Eating Mud Crabs in Kandahar

Eating Mud Crabs in Kandahar: Stories of Food during Wartime by the World's Leading Correspondents, Matt McAllester (Ed), University of California Press, $29.95.

War correspondents face dangers most journalists will never encounter. Wearing flak jackets, avoiding injury or death while still getting to the heart of the action, and often living in some very barren conditions, these reporters willingly submit themselves to some of the roughest work conditions in the media business. But we all know about that, and expect it from them. What’s often less thought about is how they go about the basics of life; food for example.
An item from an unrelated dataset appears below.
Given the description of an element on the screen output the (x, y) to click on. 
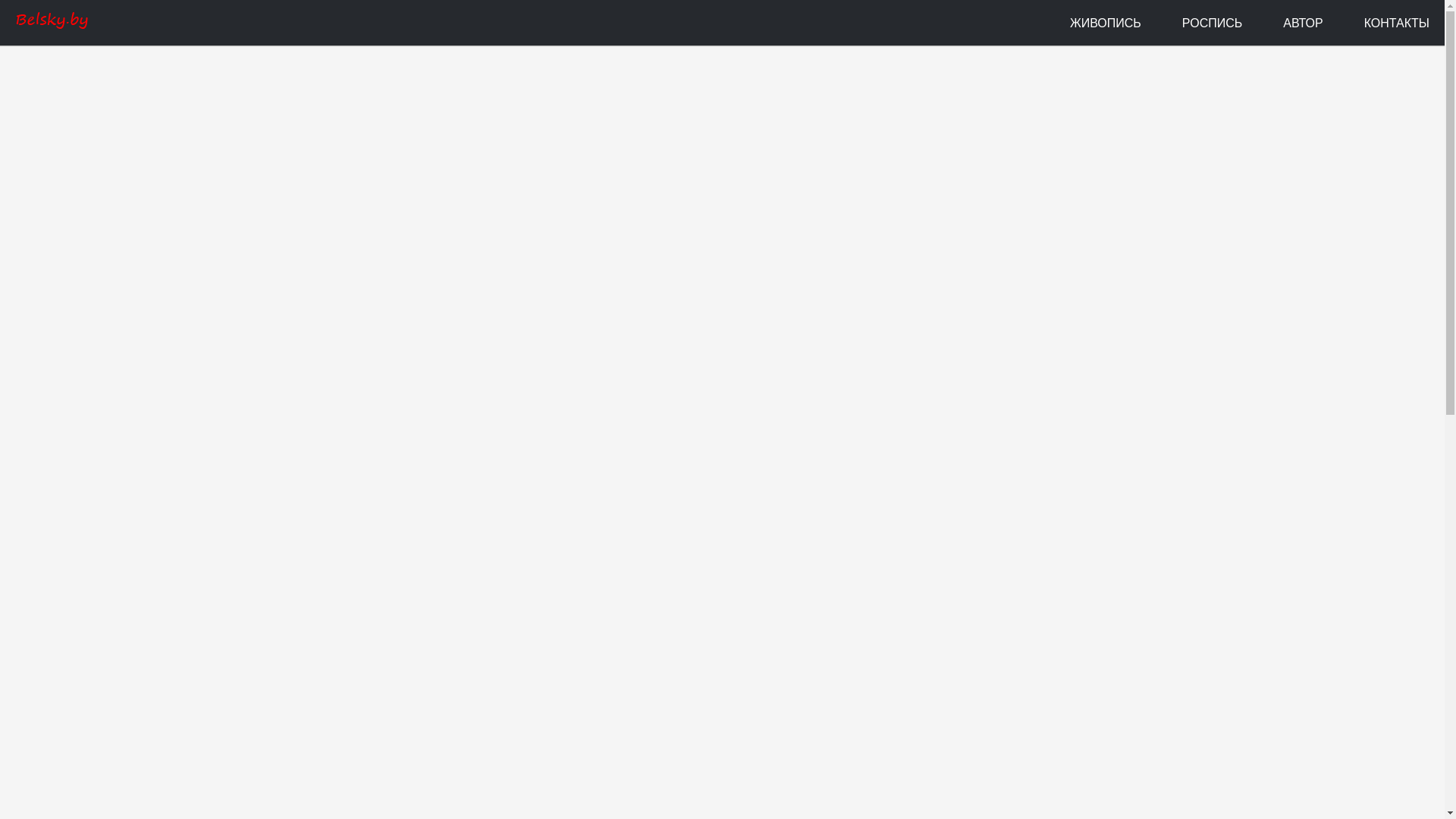
Brushed Template Element type: text (51, 22)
This series of short stories collected and edited by Matt McAllester presents a fun and interesting view on the experiences of down-to-earth journalists obtaining food during wartime. Despite being put up in one of the best hotels in Sarajevo at the time, Janine Di Giovanni describes her meals at the Holiday Inn as “simply something grainy and salty.” Scott Anderson talks about the training he went through in order to infiltrate the IRA (spoiler: he drank his way in). But not all suffer during wartime; Barbara Demick describes Kim Jong Il as someone with the attitude deficiencies of a foodie rivaling even the most spoilt New York hipster: “his palate was so sensitive that he could detect if the kitchen added a few grams too much sugar to the sushi rice.” The writing style of the articles makes light of the often inhuman conditions endured by the correspondents, and the differences of perception based on the authors’ nationalities bring some delightful variety to the stories. McAllester describes their essence: “food can be a rare source of comfort on the road.”